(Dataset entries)
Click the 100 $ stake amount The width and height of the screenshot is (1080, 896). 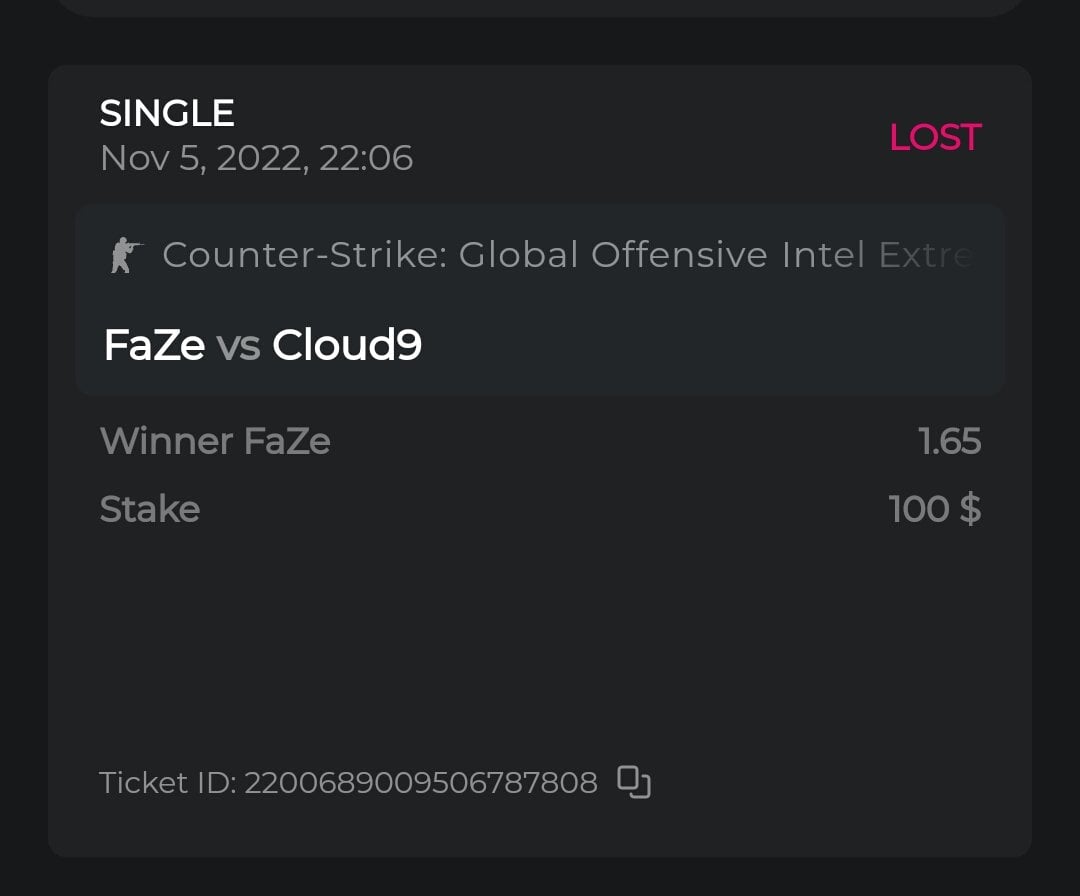(x=934, y=509)
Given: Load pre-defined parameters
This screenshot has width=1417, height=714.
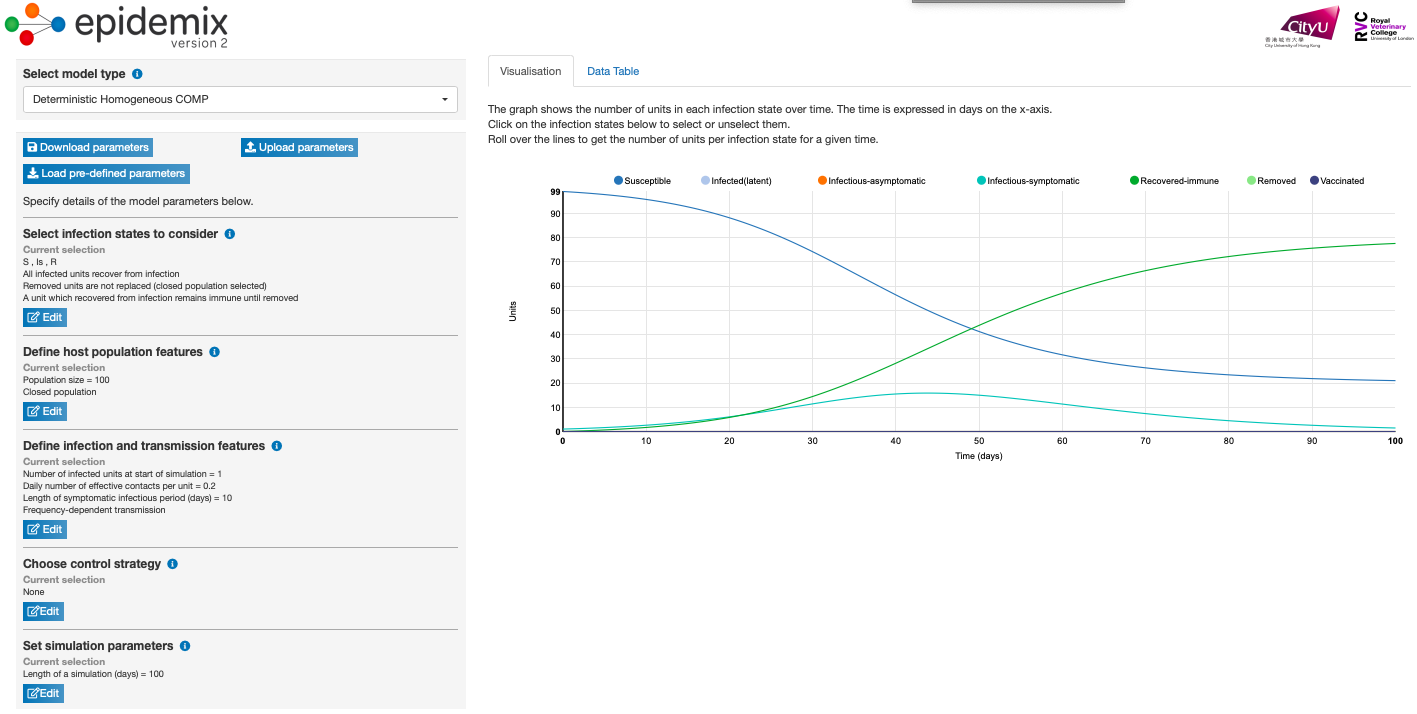Looking at the screenshot, I should [x=106, y=173].
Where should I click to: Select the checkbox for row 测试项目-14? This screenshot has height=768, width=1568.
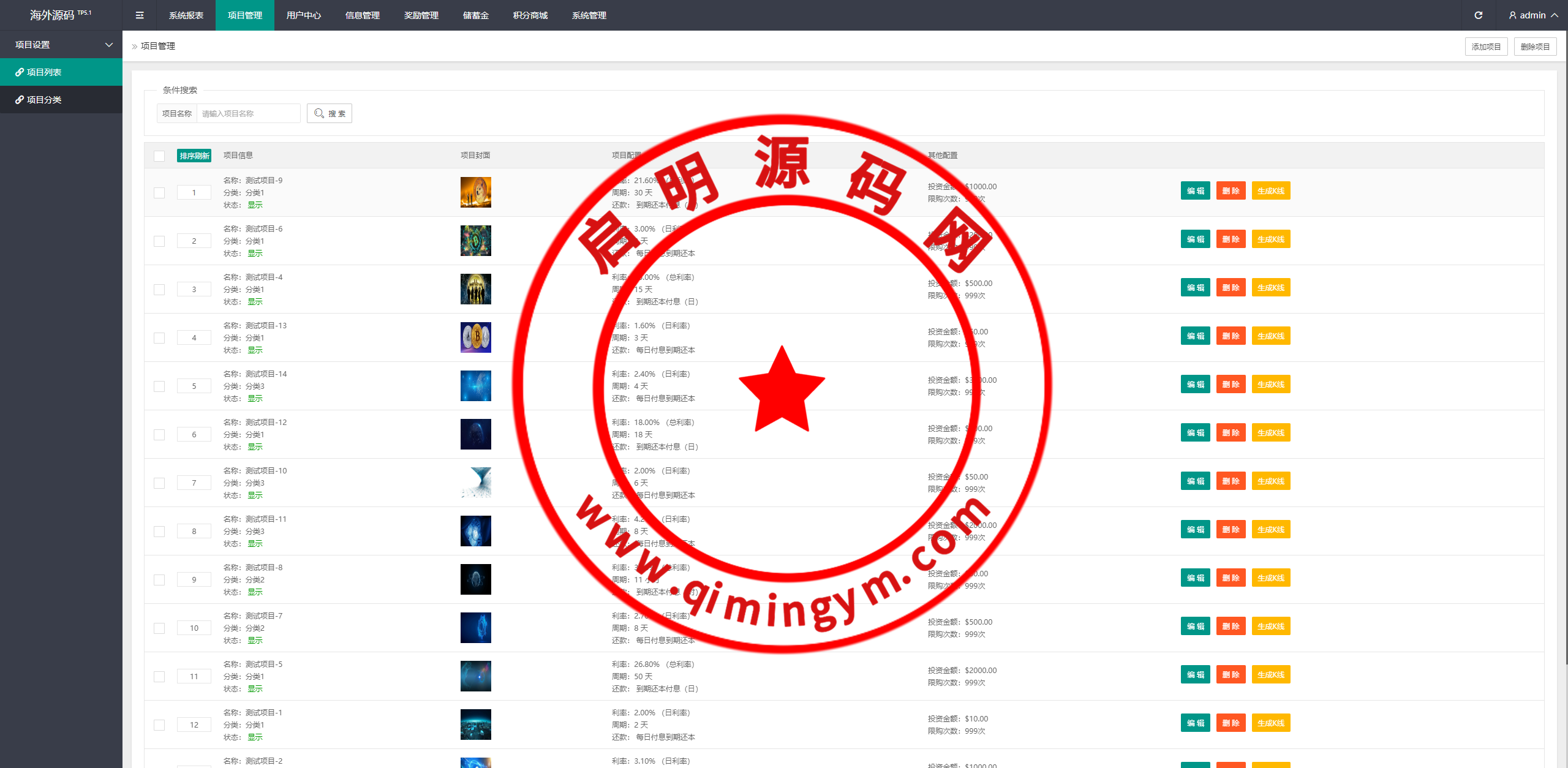click(159, 386)
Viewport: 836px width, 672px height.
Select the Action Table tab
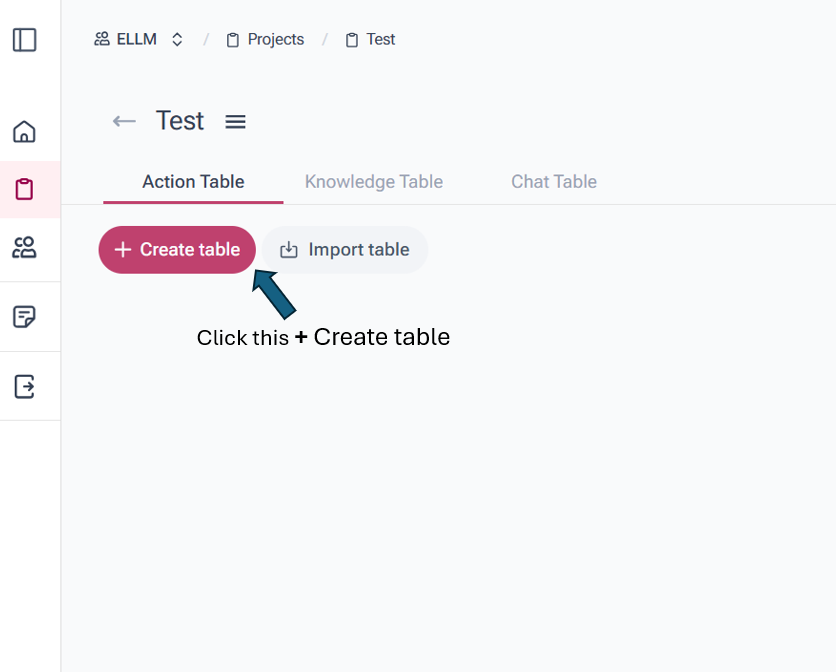click(x=193, y=181)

Exercise requirements
Can you rewrite everything from the line containing "Viewport: 836px width, 672px height." down to the end of the entries, keeping all their wording but shifting every x and y coordinate in the answers by -42? Leave the pictures out of your version.

Reply to the task
Viewport: 836px width, 672px height.
Select the Action Table tab
click(x=151, y=139)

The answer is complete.